# Help from previous takers...Review Tips (Sections and Topics)



## cparanal (Jan 10, 2009)

I started reviewing the IBC for my test in October and I basically just handpicked the topics which I think would most likely be included in the test. However, as I have no experience whatsoever I sometimes doubt my judgment. For example, I feel that I have been spending so much time on Masonry when I don't think it's as equally common as concrete and steel or perhaps wood.

Also, I plan on reviewing the ASCE and AIC for the structural part and use the CERM for the rest of the topics.

Your thoughts would be greatly appreciated.


----------



## TXengrChickPE (Jan 11, 2009)

The CERM has a decent breakdown of what topics are included on the exam. Are you taking Civil w/ Structural depth? If so, focus on Concrete and Steel. I'd spend just long enough on wood and masonry to be able to know where to look stuff up. Also, keep in mind, some of the questions will not necessarily deal w/ a specific material. I remember a lot of pure structural analysis.


----------



## dastuff (Jan 12, 2009)

You should worry much more about concrete and steel than wood/masonry. That is reflected well in the CERM (which doesn't even have a wood section)


----------



## Jtiger (Jan 15, 2009)

cparanal said:


> I started reviewing the IBC for my test in October and I basically just handpicked the topics which I think would most likely be included in the test. However, as I have no experience whatsoever I sometimes doubt my judgment. For example, I feel that I have been spending so much time on Masonry when I don't think it's as equally common as concrete and steel or perhaps wood.
> Also, I plan on reviewing the ASCE and AIC for the structural part and use the CERM for the rest of the topics.
> 
> Your thoughts would be greatly appreciated.


I have a masters in structural and failed the PE the first time taking structural in the afternoon. I had no experience with all the design codes they listed. I took geo the second time a passed it. My advice is to do what you feel comfortable with, but make sure you give yourself plenty of time to know the design codes if that is the route you're going. If not go structural because it is not that far removed from structural. Good luck.

BTW, there were many wood, bridge, and masonry problems when I took it and had NO idea on. There are also some "structural depth references for the PE exam" by PPI and a "civil pe exam structural code supplement" it's good stuff.


----------

Information provided |

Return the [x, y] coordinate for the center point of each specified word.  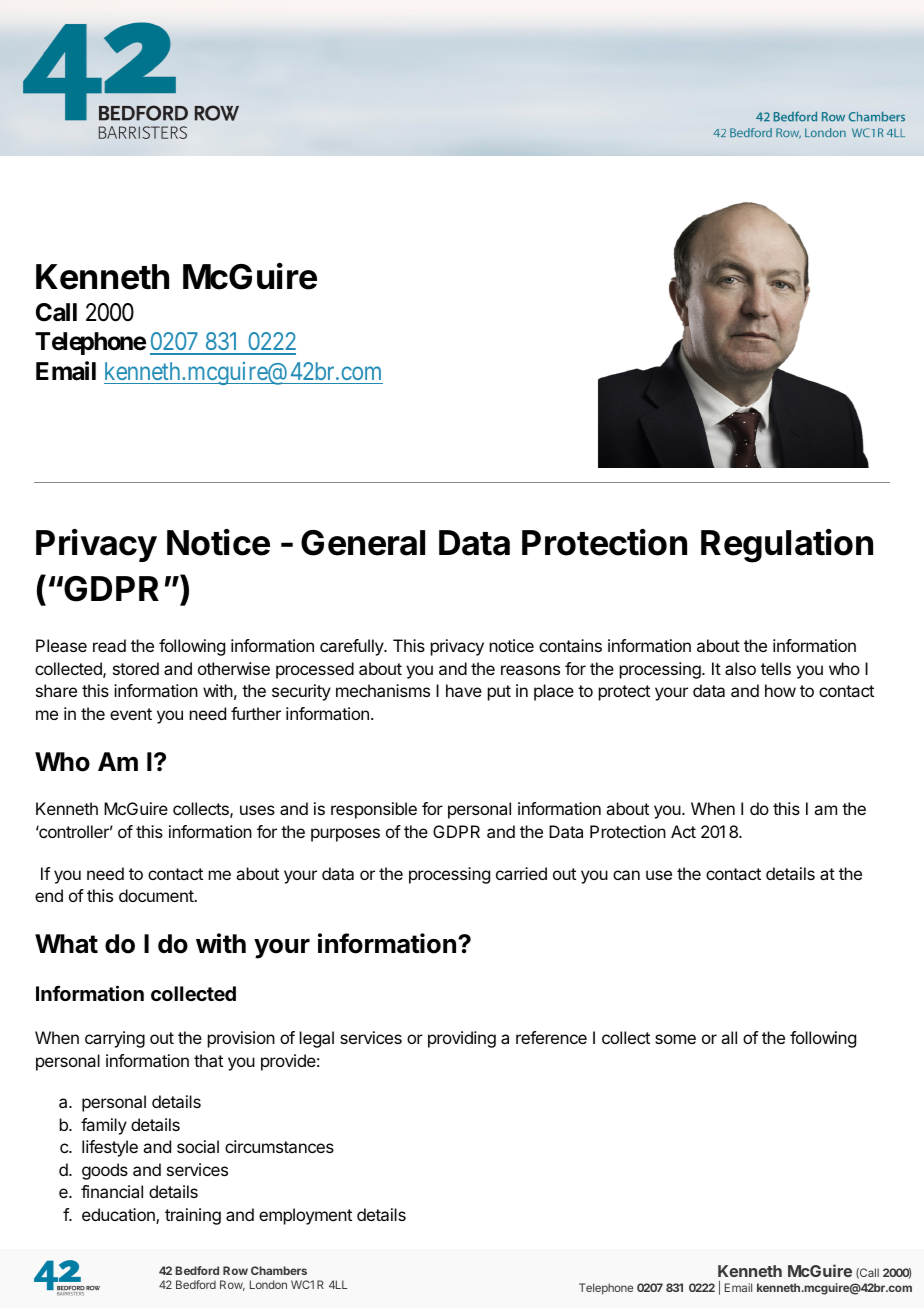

What to produce |
Copy the exam-review thread between "The CERM has" and "(Jan 12, 2009)", inclusive, substituting "test" for "exam" throughout. The material stands apart from the exam-review thread.

Output below |
The CERM has a decent breakdown of what topics are included on the test. Are you taking Civil w/ Structural depth? If so, focus on Concrete and Steel. I'd spend just long enough on wood and masonry to be able to know where to look stuff up. Also, keep in mind, some of the questions will not necessarily deal w/ a specific material. I remember a lot of pure structural analysis.


----------



## dastuff (Jan 12, 2009)